William Shakespeare’s “To be, or not to be” soliloquy delivered by our lead character Hamlet is arguably the most popular soliloquy in all of literature, but is it? The question isn’t if it is the most popular in all of literature, but is it even a true soliloquy? Is it even original thought by Shakespeare? We will examine these questions in greater detail by scrutinizing articles written about these very topics and see if there is any validity to the claims. We will even look to the playwright himself, within his own work, to determine how he viewed the idea of the soliloquy.
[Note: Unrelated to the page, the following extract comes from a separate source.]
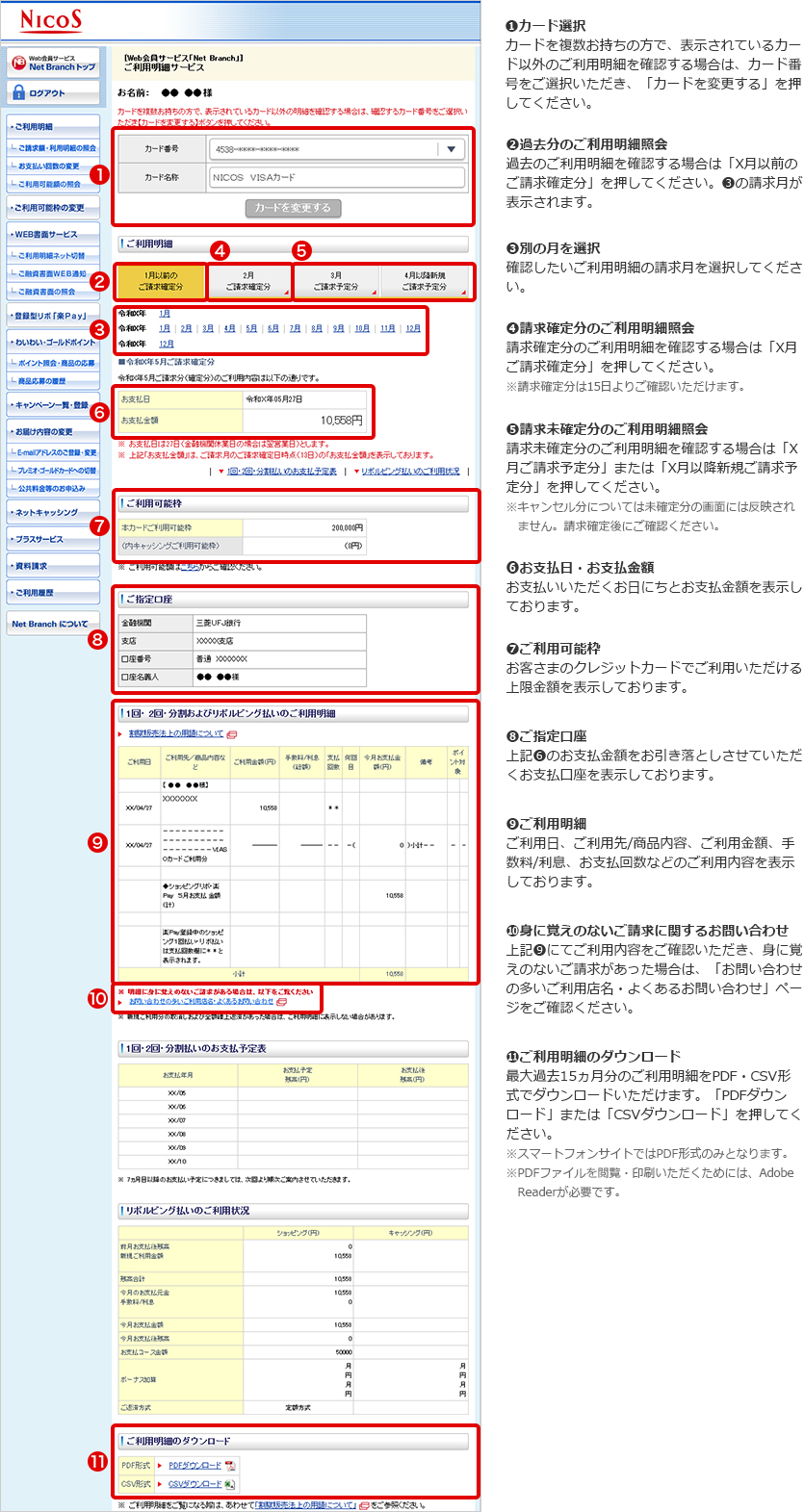804x1512 pixels.
Task: Click the NB logo icon in the sidebar
Action: (18, 64)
Let us first examine a soliloquy, what it is now, what it was then, and how it has changed. James Hirsh opens his paper “Shakespeare and the History of Soliloquies” with this keen observation:
Until the middle of the seventeenth century, soliloquies in European drama represented speeches by characters and did not represent the thoughts of characters. When neoclassical canons of taste replaced Renaissance canons, it became “unnatural” for a character to talk to himself or herself, and dramatists began to employ a new kind of soliloquy that represented thought…The highest purpose of this new kind of soliloquy was to represent the innermost thoughts of a character. (1)
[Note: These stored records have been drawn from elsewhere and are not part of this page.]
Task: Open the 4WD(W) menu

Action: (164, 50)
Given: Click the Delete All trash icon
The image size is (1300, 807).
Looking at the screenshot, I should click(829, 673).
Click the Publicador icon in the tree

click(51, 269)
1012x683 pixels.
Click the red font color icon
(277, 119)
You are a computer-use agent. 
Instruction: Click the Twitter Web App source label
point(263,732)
Since Hamlet was written at the beginning of the seventeenth century, and the term ‘soliloquy’ wasn’t used in the theater until the middle of the century, it makes little sense why scholars anachronistically apply the term to works created in prior periods. Shakespeare used the soliloquy (for lack of a better term) to represent speech rather than thought. His characters often mentioned in passing that they might be overheard, which would certainly not be possible if the soliloquy was a glimpse into the inner thoughts and feelings of the character. Shakespeare made great use of the overheard soliloquy in many of his plays of all types, written at various times of his career. Romeo overheard the balcony soliloquy of Juliet. Two characters overheard Lady Macbeth in the sleepwalking scene. There are countless examples where Shakespeare avoided the inner monologue. Hirsh points out in his 1997 article: “More profoundly than any other dramatist, Shakespeare explored the potential consequences, comic and tragic, of the fact that human beings do not have access to one another’s mind. He dramatized how intensely human beings sometimes yearn for access to the minds of others, and he vividly depicted the maddening frustration this insatiable yearning sometimes produces” (9).
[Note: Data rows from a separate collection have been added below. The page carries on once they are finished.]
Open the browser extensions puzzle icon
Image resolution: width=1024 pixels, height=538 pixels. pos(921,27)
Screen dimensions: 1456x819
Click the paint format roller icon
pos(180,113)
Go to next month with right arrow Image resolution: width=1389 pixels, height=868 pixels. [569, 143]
One of the great issues that comes with the “To be, or not to be” speech is that it is stripped completely from the context it was placed. This was the only way to turn the thirty-three-line speech into a soliloquy. You would have to ignore the entire context of the scene to even remotely believe we were hearing the inner thoughts of Hamlet. If we ignore the fact that Shakespeare wouldn’t have written the inner thoughts for a moment, why would he...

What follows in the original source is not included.